### Фрагмент текста
───

А уж как они старались очернить Красную Армию, приписать ей различные зверства, и находились люди, которые верили, что русские убивают мирных жителей.

Хочу рассказать об одном случае, о котором и вспоминать-то страшно. Вскоре после Шервунда мы заняли небольшой городок. Я вместе со старшим лейтенантом Балуевым был на дежурстве в дивизионе — обходили узкие улочки, на огневых позициях проверяли сторожевые посты.

Осенние сумерки. На холодном ветру шумят оголенные деревья. Свинцовые тучи чуть не задевают черепичные крыши. Применив обходной маневр, наши подразделения стремительно ворвались в город. Большая часть его уцелела. Думалось, хорошо, что есть у людей крыша над головой. Тут услышали стопы, вбежали в дом и увидели: лежат на полу дети в крови. Перед ними — женщина, как оказалось, мать. Она надрезает бритвой вену на свой руке. У детей вены вскрыла, принялась за себя. Лицо безумное, искаженное злобной гримасой. Я выхватил бритву из ее рук и побежал за нашим военфельдшером Сашей Трухиным. Командир батареи дал машину, и жизнь детей и матери спасли. Вот к чему привела геббельсовская пропаганда.

───

### Показанные данные
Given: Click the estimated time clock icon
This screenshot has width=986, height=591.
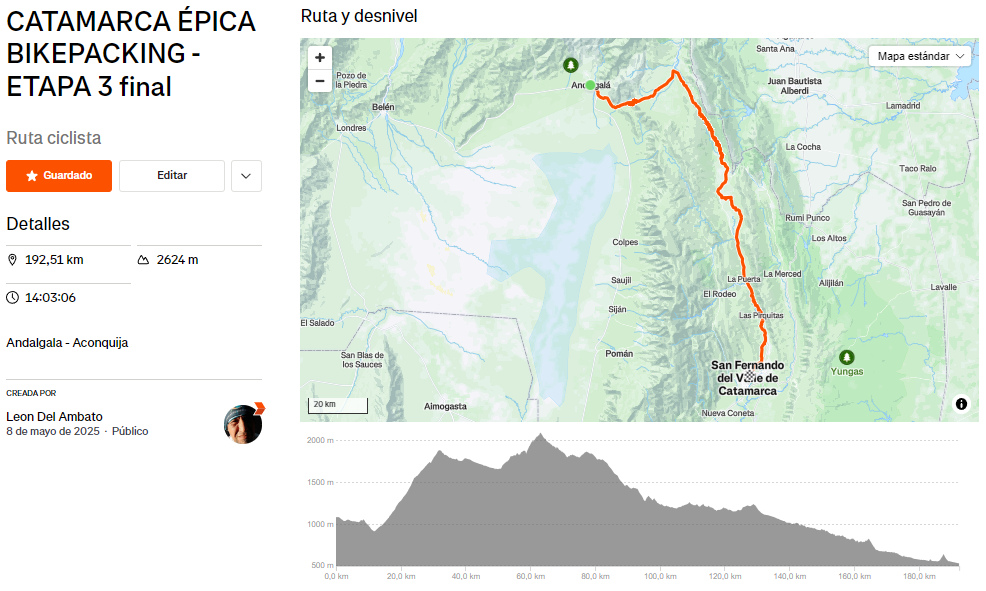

───

### Задания
a - Объясните, пожалуйста, чем во фрагменте объясняется поступок женщины, которая вскрыла вены детям и себе.
b - С кем, согласно фрагменту, рассказчик был на дежурстве в дивизионе?

### Список решений
a - Фрагмент объясняет его геббельсовской пропагандой. Она старалась очернить Красную Армию и приписать ей зверства, и находились люди, которые верили, что русские убивают мирных жителей.

b - Со старшим лейтенантом Балуевым.